In the records below, find each line that holds "agent" and return it.

_Material shown_.
────────────────

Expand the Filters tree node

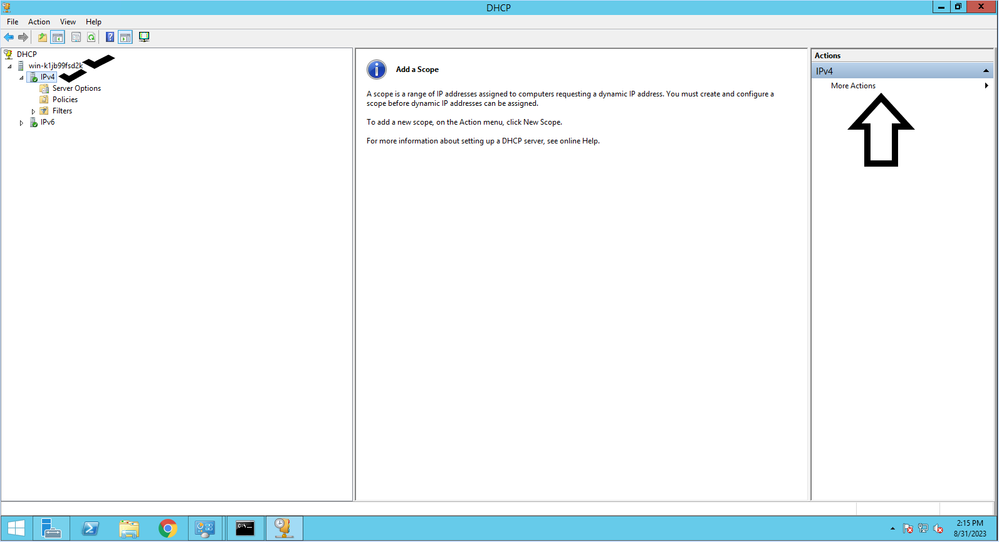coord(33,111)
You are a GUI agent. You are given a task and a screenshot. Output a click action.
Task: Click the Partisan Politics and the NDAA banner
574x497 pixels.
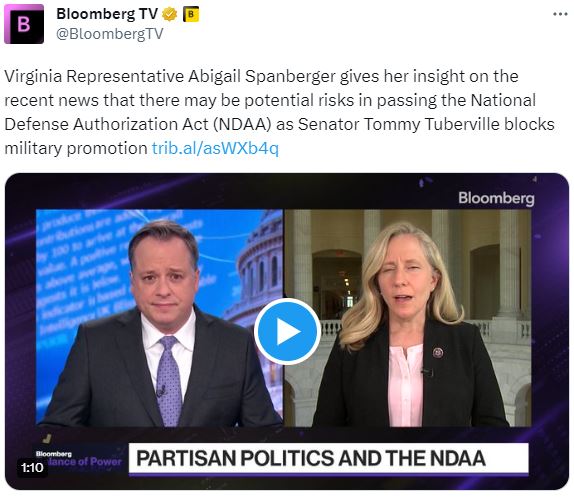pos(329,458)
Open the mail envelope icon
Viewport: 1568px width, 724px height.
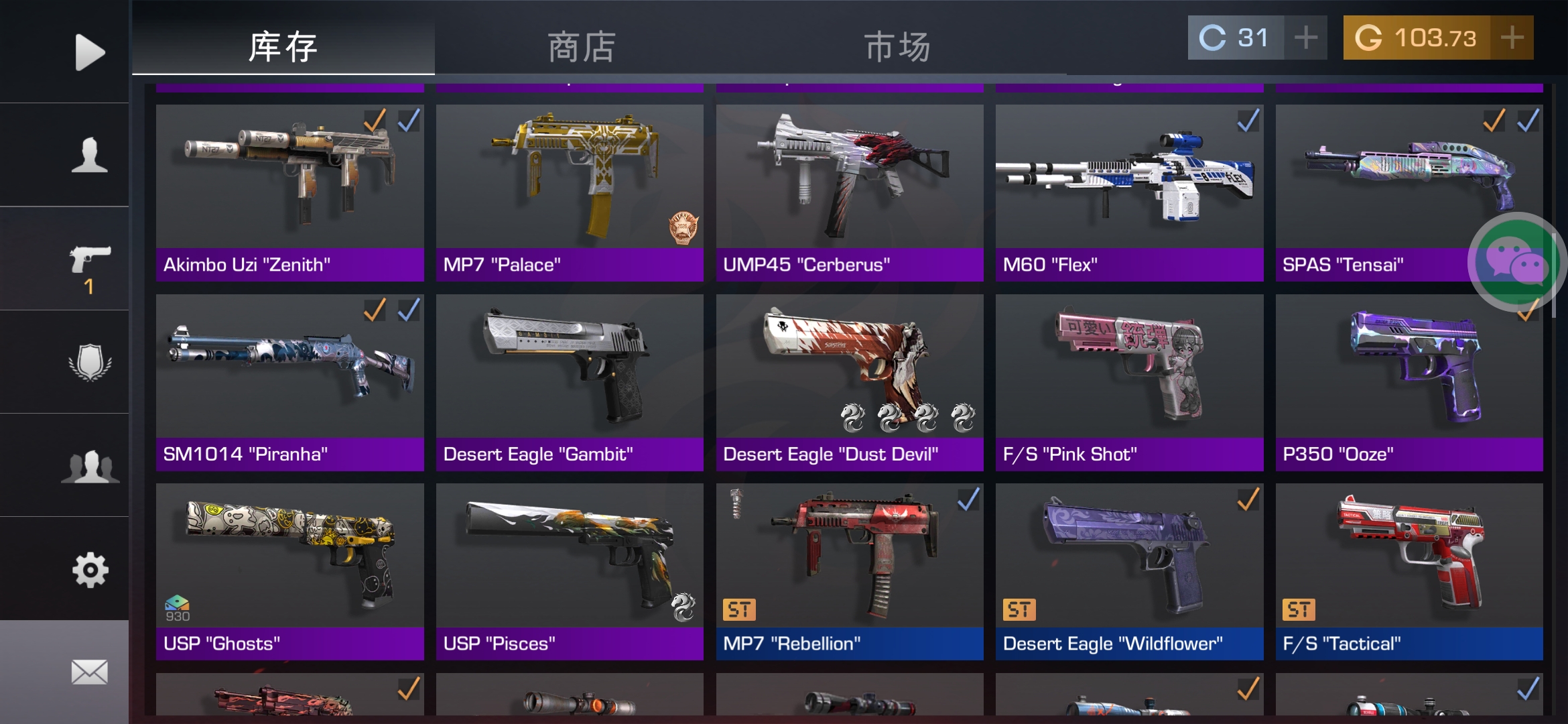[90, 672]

────────────────

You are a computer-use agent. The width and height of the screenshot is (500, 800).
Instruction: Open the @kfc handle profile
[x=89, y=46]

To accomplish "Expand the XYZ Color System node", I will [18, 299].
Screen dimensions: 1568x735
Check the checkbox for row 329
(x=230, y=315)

────────────────

_Task solution_.
You are a GUI agent. You are given a task and a screenshot. Output a click action.
You are a computer-use agent. The width and height of the screenshot is (500, 800).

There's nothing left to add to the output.